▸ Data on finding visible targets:
>>>>

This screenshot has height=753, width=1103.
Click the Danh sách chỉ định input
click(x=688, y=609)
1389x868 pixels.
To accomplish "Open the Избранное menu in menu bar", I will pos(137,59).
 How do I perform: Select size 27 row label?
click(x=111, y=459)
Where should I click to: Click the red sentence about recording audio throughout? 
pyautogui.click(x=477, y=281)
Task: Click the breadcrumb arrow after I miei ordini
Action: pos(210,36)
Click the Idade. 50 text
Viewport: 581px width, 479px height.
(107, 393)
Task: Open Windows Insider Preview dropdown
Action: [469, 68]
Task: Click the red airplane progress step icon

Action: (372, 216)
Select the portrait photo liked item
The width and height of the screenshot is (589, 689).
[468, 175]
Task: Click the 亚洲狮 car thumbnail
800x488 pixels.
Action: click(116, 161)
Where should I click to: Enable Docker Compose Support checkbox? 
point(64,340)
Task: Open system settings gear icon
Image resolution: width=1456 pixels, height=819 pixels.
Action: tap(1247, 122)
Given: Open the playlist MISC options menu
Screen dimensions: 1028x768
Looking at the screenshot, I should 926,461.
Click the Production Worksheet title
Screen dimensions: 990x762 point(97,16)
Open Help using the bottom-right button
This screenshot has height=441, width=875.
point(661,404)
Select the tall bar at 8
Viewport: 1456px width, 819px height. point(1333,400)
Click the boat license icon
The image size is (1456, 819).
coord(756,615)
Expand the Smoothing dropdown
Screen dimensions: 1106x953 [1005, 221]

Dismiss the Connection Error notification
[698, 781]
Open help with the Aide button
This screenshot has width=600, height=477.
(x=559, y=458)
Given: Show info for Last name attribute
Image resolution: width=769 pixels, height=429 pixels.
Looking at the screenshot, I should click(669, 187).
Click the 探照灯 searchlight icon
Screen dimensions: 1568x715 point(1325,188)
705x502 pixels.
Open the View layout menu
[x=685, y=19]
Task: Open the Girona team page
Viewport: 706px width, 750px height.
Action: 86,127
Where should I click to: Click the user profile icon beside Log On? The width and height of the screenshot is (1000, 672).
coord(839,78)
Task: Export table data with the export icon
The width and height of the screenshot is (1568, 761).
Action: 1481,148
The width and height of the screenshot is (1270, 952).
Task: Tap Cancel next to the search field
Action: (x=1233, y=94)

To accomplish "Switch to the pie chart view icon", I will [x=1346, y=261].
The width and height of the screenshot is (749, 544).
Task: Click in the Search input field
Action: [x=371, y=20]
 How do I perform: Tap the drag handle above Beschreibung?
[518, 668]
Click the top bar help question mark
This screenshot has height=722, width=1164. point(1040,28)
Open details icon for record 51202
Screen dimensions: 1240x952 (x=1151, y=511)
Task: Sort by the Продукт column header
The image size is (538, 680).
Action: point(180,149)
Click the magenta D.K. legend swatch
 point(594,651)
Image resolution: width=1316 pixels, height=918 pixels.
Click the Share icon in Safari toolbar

<<<<

▸ SET TASK: Update the listing above by replacing "Where should I click to" with "Which spot should I click to" everywhere it appears, and leave every other line as it is.

▸ OUTPUT OF THE TASK:
This screenshot has height=753, width=1103.
Click the Danh sách chỉ định input
click(x=688, y=609)
1389x868 pixels.
To accomplish "Open the Избранное menu in menu bar", I will pos(137,59).
 How do I perform: Select size 27 row label?
click(x=111, y=459)
Which spot should I click to: Click the red sentence about recording audio throughout? 
pyautogui.click(x=477, y=281)
Task: Click the breadcrumb arrow after I miei ordini
Action: pos(210,36)
Click the Idade. 50 text
Viewport: 581px width, 479px height.
(107, 393)
Task: Open Windows Insider Preview dropdown
Action: [469, 68]
Task: Click the red airplane progress step icon

Action: (372, 216)
Select the portrait photo liked item
The width and height of the screenshot is (589, 689).
[468, 175]
Task: Click the 亚洲狮 car thumbnail
800x488 pixels.
Action: click(116, 161)
Which spot should I click to: Enable Docker Compose Support checkbox? 
point(64,340)
Task: Open system settings gear icon
Image resolution: width=1456 pixels, height=819 pixels.
Action: tap(1247, 122)
Given: Open the playlist MISC options menu
Screen dimensions: 1028x768
Looking at the screenshot, I should 926,461.
Click the Production Worksheet title
Screen dimensions: 990x762 point(97,16)
Open Help using the bottom-right button
This screenshot has height=441, width=875.
point(661,404)
Select the tall bar at 8
Viewport: 1456px width, 819px height. point(1333,400)
Click the boat license icon
The image size is (1456, 819).
coord(756,615)
Expand the Smoothing dropdown
Screen dimensions: 1106x953 [1005, 221]

Dismiss the Connection Error notification
[698, 781]
Open help with the Aide button
This screenshot has width=600, height=477.
(x=559, y=458)
Given: Show info for Last name attribute
Image resolution: width=769 pixels, height=429 pixels.
Looking at the screenshot, I should click(669, 187).
Click the 探照灯 searchlight icon
Screen dimensions: 1568x715 point(1325,188)
705x502 pixels.
Open the View layout menu
[x=685, y=19]
Task: Open the Girona team page
Viewport: 706px width, 750px height.
Action: 86,127
Which spot should I click to: Click the user profile icon beside Log On? The width and height of the screenshot is (1000, 672).
coord(839,78)
Task: Export table data with the export icon
The width and height of the screenshot is (1568, 761).
Action: 1481,148
The width and height of the screenshot is (1270, 952).
Task: Tap Cancel next to the search field
Action: (x=1233, y=94)

To accomplish "Switch to the pie chart view icon", I will [x=1346, y=261].
The width and height of the screenshot is (749, 544).
Task: Click in the Search input field
Action: [x=371, y=20]
 How do I perform: Tap the drag handle above Beschreibung?
[518, 668]
Click the top bar help question mark
This screenshot has height=722, width=1164. point(1040,28)
Open details icon for record 51202
Screen dimensions: 1240x952 (x=1151, y=511)
Task: Sort by the Продукт column header
The image size is (538, 680).
Action: point(180,149)
Click the magenta D.K. legend swatch
 point(594,651)
Image resolution: width=1316 pixels, height=918 pixels.
Click the Share icon in Safari toolbar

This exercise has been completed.